Очарованный принц - Страница 94


К оглавлению

94

Созерцание зверя длилось весь день. Его созерцали купцы, ремесленники, приезжие земледельцы, даже многоученые мужи ислама в белых чалмах с подвернутыми концами. Его созерцали до кормления, когда он издавал звуки противные, и после печеночного кормления, когда он уже никаких звуков не издавал, а вылизывался и вычесывал из своей шерсти блох.

Палатка закрылась лишь с барабанами. Старуха подсчитала дневную выручку. Девятнадцать таньга! Первый же день окупил все расходы с лихвой, завтрашний обещал чистую прибыль.

Жизнь старухи волшебно преобразилась. У нее появился даже свой кров, ибо палатка была ее бесспорной собственностью. В палатке и осталась она ночевать. Кот, выпущенный из клетки, ходил с поднятым хвостом по углам, обнюхивая новое жилище.

Маленький Насреддин кричал у палатки еще три дня, затем сказал старухе, что придется кого-то нанять ему взамен, ибо у него есть другие дела по дому. Наняли за три таньга в день одного старика, бывшего муэдзина. Этот кричал хотя и зычно, но слишком тягуче, на молитвенный лад; пришлось купить ему барабан, рокотом которого он и перемежал свои крики для большей приманчивости.

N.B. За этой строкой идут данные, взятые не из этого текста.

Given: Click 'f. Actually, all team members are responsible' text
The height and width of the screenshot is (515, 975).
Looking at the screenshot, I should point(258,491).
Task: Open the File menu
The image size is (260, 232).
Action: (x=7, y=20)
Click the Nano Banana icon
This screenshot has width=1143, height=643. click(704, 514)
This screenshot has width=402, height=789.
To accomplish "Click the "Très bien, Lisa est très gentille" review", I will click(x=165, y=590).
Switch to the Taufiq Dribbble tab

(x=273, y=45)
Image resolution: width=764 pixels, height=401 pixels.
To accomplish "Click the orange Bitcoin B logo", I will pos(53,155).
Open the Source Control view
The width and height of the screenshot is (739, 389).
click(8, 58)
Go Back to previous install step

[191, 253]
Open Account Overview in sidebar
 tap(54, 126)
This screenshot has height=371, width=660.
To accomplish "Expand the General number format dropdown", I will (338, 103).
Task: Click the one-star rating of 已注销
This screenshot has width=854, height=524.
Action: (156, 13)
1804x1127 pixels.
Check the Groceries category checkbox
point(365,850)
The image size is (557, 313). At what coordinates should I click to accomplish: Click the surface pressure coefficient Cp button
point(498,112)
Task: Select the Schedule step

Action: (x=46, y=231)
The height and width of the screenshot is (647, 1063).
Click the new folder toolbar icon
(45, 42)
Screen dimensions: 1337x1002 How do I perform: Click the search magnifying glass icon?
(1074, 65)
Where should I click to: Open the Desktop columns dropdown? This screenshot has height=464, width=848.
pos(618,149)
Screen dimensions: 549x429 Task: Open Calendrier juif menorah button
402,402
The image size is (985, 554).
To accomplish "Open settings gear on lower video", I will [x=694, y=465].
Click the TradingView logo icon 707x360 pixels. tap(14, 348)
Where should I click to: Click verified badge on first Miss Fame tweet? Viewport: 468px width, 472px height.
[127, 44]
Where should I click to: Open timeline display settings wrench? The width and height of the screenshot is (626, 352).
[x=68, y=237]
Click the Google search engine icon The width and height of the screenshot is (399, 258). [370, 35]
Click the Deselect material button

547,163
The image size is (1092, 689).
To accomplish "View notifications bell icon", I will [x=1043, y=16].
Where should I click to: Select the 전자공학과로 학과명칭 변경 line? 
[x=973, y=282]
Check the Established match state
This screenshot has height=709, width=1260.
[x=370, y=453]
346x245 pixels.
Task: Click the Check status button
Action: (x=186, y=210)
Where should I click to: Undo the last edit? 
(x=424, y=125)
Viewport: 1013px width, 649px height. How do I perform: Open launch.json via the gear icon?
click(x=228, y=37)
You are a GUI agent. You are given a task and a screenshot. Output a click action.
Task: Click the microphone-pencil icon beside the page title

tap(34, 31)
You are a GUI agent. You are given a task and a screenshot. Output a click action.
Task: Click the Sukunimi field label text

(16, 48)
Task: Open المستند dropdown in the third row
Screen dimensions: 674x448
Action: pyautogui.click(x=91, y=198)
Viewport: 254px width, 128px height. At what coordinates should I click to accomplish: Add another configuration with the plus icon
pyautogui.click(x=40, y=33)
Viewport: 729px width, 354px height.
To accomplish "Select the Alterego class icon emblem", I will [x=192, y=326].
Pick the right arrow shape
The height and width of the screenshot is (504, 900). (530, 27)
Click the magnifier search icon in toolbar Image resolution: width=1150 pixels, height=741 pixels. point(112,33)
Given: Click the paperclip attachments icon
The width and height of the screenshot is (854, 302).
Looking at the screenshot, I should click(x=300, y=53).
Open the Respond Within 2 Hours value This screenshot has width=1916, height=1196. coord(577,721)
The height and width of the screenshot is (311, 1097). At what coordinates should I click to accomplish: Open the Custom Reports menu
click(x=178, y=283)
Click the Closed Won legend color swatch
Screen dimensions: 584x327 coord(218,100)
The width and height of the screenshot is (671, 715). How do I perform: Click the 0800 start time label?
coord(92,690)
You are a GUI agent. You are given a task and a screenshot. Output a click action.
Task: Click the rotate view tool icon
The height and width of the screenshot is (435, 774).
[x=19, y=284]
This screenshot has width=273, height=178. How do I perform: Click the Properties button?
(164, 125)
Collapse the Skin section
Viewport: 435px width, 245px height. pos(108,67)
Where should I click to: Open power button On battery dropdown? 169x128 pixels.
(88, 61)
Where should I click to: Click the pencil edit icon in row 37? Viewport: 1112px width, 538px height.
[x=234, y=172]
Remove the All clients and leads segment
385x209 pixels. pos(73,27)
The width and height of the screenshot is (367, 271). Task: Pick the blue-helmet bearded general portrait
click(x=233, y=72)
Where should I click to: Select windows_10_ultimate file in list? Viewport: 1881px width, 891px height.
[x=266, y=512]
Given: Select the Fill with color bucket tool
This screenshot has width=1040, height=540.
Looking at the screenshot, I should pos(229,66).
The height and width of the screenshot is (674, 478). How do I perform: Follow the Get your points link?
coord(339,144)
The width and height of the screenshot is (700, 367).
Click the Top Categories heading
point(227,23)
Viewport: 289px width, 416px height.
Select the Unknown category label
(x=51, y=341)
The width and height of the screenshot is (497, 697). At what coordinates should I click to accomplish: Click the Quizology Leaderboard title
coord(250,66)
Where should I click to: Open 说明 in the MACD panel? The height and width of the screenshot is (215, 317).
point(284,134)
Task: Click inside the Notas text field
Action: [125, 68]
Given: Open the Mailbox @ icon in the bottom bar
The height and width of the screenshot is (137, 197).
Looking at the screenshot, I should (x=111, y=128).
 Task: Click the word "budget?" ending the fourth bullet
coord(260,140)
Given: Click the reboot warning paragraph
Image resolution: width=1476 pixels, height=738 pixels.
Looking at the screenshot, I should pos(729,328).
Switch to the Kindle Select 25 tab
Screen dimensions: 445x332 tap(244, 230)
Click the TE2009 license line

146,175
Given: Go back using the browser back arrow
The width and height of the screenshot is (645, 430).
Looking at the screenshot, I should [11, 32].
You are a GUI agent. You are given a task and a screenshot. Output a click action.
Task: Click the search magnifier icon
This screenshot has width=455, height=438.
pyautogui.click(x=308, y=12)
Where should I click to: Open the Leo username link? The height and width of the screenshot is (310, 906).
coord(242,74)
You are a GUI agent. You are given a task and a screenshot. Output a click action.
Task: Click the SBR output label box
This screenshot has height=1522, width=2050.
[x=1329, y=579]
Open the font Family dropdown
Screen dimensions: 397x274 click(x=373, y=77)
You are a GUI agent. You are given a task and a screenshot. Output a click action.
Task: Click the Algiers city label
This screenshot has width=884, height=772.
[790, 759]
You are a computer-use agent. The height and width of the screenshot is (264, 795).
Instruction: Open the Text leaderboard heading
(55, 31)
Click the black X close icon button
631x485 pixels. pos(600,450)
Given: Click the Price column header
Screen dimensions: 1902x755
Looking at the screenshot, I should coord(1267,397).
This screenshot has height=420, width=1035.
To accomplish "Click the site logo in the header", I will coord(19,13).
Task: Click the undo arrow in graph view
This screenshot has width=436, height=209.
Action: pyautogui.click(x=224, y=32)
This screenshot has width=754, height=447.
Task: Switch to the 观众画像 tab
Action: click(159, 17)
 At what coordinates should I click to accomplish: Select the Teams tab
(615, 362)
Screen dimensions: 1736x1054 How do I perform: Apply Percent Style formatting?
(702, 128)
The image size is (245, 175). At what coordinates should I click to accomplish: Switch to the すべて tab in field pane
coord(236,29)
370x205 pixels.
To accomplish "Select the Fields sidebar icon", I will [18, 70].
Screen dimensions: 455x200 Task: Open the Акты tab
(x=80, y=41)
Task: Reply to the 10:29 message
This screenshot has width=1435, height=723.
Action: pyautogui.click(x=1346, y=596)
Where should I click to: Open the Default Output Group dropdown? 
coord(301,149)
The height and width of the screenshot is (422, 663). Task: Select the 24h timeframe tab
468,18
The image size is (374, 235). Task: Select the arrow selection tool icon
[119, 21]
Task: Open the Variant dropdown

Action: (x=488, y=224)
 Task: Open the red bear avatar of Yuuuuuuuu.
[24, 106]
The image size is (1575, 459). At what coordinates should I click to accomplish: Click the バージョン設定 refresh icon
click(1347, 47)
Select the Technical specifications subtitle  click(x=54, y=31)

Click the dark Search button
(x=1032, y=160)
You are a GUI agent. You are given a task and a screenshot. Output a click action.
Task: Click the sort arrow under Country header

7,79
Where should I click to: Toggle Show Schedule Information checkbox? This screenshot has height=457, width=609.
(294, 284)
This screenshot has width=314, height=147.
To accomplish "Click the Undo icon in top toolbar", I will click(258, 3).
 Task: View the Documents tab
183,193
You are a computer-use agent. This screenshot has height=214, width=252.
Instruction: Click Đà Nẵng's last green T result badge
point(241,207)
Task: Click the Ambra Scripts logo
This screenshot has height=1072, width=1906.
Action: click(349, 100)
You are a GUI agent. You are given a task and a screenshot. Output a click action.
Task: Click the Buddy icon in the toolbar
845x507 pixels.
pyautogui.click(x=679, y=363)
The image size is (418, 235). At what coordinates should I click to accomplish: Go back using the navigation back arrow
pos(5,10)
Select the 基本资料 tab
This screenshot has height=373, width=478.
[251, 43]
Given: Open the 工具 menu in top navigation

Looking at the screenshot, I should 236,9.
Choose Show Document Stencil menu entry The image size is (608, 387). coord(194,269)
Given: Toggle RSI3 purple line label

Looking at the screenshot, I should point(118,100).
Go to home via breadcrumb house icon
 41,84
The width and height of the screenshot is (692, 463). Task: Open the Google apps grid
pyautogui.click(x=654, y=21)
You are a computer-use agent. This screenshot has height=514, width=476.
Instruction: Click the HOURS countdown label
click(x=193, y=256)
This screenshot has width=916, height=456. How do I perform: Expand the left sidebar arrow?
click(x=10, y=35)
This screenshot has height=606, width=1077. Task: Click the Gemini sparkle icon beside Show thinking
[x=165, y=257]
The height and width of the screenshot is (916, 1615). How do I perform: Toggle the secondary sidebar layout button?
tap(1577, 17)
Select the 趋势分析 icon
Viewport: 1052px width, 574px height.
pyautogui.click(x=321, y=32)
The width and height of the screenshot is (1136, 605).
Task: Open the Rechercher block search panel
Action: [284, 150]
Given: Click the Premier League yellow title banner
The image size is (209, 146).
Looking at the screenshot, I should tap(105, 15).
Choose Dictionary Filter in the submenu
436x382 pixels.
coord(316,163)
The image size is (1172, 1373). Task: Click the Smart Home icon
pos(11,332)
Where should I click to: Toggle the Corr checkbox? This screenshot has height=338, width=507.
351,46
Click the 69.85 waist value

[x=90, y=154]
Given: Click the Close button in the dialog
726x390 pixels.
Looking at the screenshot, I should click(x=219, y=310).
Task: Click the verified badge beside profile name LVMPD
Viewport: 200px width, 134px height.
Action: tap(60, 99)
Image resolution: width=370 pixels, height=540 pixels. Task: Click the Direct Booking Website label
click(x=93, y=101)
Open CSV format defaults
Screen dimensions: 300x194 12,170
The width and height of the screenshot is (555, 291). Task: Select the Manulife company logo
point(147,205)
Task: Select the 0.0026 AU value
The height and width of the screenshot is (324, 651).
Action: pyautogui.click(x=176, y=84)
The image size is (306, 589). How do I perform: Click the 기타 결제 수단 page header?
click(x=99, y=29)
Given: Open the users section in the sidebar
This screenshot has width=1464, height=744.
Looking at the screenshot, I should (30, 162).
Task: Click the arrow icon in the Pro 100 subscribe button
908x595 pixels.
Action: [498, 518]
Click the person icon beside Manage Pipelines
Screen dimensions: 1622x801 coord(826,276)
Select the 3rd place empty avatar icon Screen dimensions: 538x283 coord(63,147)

Мальчик не забывал старуху: навещал ее каждую неделю. Встреча всегда бывала радостной для обоих. Старуха уведомляла мальчика о возрастании своего богатства и неизменно предлагала ему половину. И неизменно он отказывался – брал только одну таньга на сласти, чтобы не обидеть ее.

Перед уходом мальчик заглядывал в палатку и созерцал. Кот, ежедневно кормимый печенкой, неузнаваемо раздобрел, вконец обленился и всегда спал на подушке, приобретенной для него. Мальчик открывал клетку и гладил кота, дивясь шелковистости шерсти; кот чуть-чуть приоткрывал один глаз, еле заметно шевелил хвостом и опять погружался в сон.

А к зиме мальчик и старуха расстались: она переселялась в Наманган к своим каким-то цыганским сородичам. Она уезжала на крытой арбе – вот до чего возросло ее богатство! Как плакала она, обнимая на прощание маленького Насреддина! В последний раз мальчик наполнил взор видом зверя, спящего в клетке на подушке, и арба тронулась…

Впоследствии, попав однажды в Шираз, на родину великого Саади, Ходжа Насреддин (к этому времени уже – Ходжа Насреддин!) услышал вдруг на базаре зычные крики глашатая: «Зверь, именуемый кот! Зверь, сидящий в клетке!» С волнением в сердце он поспешил на эти крики и на площади увидел палатку. У входа сидела молодая цыганка – веселая, красивая, в серьгах и бусах; перед ней блестел начищенный медный поднос для денег. А напротив, с другой стороны входа, дремала старуха, уже совсем-совсем дряхлая, перешедшая ту грань земного бытия, за которой для человека сон и явь сливаются неразлучимо… Ходжа Насреддин бросил на поднос большую серебряную рупию – нарочно, чтобы подольше задержаться перед красивой цыганкой, пока она будет набирать сдачу. Она, конечно, все это сразу поняла и набирала сдачу не спеша, медной мелочью, скромно затенив глаза бархатными ресницами, но выдавая себя улыбкой, мерцавшей на розовых свежих губах. Ходжа Насреддин вошел в палатку и увидел кота, – удивительно! – того же самого, одряхлевшего, как и старуха. Ходжа Насреддин поманил кота – он не отозвался, не услышал: верно, оглох от старости.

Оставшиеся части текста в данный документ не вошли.